§ **EXERCISE OBJECTIVE**
Could you copy, word for word, the records below from the line with "Describe the element at coordinates (1274, 318)" up to and including the line with "click on 'COLLECTIONS'"?

§ **RECORD SET**
★ ★ ★ ★ ★ ★ ★

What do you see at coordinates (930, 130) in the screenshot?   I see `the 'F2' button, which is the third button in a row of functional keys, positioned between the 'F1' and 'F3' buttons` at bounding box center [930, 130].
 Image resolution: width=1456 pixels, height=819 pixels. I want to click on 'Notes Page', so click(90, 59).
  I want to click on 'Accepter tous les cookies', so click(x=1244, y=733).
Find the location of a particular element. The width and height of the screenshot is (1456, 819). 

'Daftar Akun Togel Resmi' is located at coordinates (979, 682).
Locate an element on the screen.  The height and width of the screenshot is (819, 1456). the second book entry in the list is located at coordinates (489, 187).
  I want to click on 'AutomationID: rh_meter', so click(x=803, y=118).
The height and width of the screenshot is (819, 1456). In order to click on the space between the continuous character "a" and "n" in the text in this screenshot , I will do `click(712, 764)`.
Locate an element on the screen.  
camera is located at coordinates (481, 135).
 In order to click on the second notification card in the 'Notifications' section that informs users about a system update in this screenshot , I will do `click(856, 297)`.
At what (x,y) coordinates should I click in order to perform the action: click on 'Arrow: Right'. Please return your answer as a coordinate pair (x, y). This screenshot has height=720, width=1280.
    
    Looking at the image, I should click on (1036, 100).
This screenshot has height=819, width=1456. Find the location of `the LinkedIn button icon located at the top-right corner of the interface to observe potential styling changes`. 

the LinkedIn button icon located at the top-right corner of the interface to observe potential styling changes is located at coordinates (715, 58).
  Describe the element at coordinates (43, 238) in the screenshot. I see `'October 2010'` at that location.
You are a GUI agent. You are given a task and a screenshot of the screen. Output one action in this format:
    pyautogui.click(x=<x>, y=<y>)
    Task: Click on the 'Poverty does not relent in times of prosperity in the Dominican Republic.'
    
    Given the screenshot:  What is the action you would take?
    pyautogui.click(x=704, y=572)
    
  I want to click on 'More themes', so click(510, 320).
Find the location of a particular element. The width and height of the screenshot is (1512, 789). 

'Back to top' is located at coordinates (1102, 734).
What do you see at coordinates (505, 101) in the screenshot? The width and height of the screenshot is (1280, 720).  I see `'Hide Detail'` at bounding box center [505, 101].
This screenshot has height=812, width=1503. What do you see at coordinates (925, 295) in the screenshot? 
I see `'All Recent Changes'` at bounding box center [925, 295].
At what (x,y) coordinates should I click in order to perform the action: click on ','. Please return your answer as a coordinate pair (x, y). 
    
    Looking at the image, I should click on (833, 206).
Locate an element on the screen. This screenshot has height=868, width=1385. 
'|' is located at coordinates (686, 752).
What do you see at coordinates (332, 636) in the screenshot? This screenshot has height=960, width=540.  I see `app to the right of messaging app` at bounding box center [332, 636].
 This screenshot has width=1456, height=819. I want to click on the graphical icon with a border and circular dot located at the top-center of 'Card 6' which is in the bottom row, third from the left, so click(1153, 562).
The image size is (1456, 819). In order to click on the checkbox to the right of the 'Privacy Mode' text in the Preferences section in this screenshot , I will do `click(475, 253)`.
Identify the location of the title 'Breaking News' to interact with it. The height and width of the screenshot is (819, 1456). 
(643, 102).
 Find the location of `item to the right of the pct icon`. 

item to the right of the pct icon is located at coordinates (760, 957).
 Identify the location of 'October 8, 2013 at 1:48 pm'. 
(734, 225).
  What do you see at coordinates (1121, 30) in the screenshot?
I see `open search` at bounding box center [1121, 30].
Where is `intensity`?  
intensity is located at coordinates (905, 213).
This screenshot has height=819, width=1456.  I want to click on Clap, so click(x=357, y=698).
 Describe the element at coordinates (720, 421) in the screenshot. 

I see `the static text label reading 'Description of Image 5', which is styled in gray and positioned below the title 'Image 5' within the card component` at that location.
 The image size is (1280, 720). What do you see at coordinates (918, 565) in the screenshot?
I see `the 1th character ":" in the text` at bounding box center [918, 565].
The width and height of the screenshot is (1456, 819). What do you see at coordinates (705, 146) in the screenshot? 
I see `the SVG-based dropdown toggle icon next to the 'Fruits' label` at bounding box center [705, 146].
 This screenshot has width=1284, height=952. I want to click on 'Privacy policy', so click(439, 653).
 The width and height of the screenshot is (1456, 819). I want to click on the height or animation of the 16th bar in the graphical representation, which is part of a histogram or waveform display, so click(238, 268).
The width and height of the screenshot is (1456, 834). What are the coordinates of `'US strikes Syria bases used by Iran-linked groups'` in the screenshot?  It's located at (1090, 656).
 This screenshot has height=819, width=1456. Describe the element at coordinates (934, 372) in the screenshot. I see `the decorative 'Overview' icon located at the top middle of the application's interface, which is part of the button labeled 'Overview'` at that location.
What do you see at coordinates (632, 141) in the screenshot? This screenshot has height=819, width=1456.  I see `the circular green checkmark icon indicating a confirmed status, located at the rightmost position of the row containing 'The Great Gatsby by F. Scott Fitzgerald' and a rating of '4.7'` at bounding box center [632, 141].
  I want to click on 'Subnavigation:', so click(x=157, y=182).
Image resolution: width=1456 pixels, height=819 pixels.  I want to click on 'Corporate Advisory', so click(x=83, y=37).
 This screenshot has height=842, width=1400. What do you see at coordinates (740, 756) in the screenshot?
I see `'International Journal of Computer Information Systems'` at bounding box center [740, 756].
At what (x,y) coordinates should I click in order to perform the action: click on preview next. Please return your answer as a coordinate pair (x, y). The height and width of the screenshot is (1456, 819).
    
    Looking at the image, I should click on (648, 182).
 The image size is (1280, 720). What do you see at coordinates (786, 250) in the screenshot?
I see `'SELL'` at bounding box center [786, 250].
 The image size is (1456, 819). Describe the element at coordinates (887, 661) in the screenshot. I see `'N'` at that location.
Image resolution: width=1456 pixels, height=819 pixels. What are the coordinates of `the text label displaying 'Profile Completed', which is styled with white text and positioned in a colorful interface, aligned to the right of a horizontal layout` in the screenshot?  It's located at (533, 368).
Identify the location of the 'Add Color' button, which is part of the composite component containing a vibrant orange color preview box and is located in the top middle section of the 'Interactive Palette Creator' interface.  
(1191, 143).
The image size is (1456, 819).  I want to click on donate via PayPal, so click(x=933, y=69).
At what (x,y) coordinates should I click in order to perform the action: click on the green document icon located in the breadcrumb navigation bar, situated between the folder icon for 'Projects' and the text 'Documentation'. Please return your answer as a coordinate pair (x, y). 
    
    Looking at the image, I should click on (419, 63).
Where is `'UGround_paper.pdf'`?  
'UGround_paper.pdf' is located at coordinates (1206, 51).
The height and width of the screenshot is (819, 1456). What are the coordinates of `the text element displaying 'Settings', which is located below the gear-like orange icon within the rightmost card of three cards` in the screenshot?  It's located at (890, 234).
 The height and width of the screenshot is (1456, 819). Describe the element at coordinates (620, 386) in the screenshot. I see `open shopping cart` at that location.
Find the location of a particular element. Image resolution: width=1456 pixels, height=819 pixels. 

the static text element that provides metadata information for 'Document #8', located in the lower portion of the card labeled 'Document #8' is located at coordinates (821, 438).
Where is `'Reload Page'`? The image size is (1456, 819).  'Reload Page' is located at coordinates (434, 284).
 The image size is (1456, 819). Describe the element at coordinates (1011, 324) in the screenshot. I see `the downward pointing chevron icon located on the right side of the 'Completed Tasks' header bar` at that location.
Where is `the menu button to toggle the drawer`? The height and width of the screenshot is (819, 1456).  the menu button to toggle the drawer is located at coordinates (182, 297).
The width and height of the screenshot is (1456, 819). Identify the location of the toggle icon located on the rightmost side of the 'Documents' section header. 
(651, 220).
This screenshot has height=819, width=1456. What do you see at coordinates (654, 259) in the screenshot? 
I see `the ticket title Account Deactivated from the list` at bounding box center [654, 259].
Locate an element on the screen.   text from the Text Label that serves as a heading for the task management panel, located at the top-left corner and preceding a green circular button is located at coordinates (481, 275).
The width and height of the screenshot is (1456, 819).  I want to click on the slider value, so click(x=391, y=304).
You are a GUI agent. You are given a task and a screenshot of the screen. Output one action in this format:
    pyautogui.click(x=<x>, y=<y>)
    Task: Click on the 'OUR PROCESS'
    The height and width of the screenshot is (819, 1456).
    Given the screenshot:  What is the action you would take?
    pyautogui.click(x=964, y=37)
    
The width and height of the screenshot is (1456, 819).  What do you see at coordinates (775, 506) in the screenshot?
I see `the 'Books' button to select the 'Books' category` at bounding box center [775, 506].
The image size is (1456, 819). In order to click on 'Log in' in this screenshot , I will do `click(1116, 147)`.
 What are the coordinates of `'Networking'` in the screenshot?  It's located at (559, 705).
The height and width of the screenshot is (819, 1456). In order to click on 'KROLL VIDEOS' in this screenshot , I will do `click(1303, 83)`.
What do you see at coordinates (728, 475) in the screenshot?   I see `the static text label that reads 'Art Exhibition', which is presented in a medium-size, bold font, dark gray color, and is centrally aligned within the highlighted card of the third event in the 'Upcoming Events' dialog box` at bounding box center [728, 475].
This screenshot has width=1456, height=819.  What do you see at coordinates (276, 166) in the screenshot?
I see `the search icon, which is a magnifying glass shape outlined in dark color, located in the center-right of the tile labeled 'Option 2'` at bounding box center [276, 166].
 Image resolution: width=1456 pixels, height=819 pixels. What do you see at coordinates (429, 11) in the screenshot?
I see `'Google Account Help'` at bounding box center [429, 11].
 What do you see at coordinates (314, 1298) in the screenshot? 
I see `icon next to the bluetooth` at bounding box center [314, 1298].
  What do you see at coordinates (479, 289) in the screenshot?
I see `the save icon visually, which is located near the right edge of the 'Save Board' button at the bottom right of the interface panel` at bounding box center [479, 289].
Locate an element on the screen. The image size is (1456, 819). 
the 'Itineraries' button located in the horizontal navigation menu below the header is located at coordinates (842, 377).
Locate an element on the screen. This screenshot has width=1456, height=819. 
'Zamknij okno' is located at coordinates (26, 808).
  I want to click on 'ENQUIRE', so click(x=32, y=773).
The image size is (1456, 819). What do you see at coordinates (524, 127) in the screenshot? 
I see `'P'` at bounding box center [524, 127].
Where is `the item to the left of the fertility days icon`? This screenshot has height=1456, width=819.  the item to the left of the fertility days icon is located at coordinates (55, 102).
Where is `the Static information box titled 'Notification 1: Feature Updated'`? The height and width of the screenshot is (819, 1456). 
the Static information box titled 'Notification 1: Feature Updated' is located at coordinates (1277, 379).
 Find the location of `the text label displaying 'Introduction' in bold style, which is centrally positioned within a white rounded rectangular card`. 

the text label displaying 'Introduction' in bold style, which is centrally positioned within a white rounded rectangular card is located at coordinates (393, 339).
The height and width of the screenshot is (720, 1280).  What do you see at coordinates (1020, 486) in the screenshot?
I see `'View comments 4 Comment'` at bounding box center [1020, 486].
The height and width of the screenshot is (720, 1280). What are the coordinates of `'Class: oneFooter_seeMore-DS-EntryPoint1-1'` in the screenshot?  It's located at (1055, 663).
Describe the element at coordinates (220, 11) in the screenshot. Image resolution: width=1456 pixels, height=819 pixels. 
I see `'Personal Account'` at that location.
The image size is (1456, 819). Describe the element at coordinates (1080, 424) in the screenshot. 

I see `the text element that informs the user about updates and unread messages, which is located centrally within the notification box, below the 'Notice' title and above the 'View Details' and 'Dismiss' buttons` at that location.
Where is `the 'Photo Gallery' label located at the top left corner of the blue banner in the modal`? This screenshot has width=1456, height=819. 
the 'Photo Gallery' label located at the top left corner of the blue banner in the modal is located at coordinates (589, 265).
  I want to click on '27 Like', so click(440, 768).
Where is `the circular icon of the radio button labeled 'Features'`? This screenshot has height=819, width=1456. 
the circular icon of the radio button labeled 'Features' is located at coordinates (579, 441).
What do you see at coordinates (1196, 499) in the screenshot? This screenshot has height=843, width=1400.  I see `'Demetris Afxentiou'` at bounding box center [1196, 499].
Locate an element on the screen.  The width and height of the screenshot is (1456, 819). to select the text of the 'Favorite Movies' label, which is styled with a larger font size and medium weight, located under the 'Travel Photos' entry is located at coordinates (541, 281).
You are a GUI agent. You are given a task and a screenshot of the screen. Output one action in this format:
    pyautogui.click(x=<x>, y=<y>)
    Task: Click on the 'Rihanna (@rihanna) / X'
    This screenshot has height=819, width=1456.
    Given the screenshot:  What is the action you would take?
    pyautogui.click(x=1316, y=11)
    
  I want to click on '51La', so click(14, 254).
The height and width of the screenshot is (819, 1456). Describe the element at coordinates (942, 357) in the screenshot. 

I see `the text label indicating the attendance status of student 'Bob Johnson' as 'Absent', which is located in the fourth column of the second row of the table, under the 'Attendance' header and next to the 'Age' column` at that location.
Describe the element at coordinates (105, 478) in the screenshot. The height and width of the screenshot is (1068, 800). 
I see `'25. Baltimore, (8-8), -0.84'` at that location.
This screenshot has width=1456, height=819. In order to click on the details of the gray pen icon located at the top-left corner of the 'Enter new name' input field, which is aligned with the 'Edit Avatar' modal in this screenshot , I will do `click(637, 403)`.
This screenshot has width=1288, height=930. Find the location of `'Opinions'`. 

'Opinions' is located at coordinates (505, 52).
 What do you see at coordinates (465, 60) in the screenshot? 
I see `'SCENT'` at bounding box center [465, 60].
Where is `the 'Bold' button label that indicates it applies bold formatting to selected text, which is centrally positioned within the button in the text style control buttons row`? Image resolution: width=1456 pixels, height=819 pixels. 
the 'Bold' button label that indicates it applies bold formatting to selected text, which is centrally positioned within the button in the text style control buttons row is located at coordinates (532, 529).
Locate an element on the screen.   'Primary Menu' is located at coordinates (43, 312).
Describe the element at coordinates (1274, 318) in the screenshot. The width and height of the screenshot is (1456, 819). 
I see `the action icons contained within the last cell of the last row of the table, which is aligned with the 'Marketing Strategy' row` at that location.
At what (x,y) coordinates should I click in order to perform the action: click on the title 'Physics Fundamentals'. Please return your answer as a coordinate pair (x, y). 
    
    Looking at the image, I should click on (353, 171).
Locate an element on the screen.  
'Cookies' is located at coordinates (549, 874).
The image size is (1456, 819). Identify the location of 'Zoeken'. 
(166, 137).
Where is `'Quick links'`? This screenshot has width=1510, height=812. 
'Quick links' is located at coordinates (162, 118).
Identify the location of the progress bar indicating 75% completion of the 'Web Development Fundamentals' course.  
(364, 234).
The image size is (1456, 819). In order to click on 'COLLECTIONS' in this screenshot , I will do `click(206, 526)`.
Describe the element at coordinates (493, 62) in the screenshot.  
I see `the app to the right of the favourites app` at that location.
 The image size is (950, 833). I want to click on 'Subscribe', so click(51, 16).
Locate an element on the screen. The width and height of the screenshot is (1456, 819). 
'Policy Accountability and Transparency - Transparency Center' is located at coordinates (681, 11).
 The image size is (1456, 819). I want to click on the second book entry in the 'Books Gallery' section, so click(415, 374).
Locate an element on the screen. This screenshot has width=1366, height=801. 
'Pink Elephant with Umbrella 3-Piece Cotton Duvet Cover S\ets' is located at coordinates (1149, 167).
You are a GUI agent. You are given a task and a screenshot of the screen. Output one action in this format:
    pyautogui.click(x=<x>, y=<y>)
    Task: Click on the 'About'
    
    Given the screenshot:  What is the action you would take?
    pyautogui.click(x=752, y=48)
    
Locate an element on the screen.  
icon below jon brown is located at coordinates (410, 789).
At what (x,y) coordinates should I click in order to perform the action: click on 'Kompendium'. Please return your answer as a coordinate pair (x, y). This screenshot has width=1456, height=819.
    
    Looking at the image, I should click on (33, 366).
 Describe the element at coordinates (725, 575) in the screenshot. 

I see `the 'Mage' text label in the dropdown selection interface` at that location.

★ ★ ★ ★ ★ ★ ★

§ **REPLY**
Describe the element at coordinates (1274, 318) in the screenshot. The width and height of the screenshot is (1456, 819). 
I see `the action icons contained within the last cell of the last row of the table, which is aligned with the 'Marketing Strategy' row` at that location.
At what (x,y) coordinates should I click in order to perform the action: click on the title 'Physics Fundamentals'. Please return your answer as a coordinate pair (x, y). 
    
    Looking at the image, I should click on (353, 171).
Locate an element on the screen.  
'Cookies' is located at coordinates (549, 874).
The image size is (1456, 819). Identify the location of 'Zoeken'. 
(166, 137).
Where is `'Quick links'`? This screenshot has width=1510, height=812. 
'Quick links' is located at coordinates (162, 118).
Identify the location of the progress bar indicating 75% completion of the 'Web Development Fundamentals' course.  
(364, 234).
The image size is (1456, 819). In order to click on 'COLLECTIONS' in this screenshot , I will do `click(206, 526)`.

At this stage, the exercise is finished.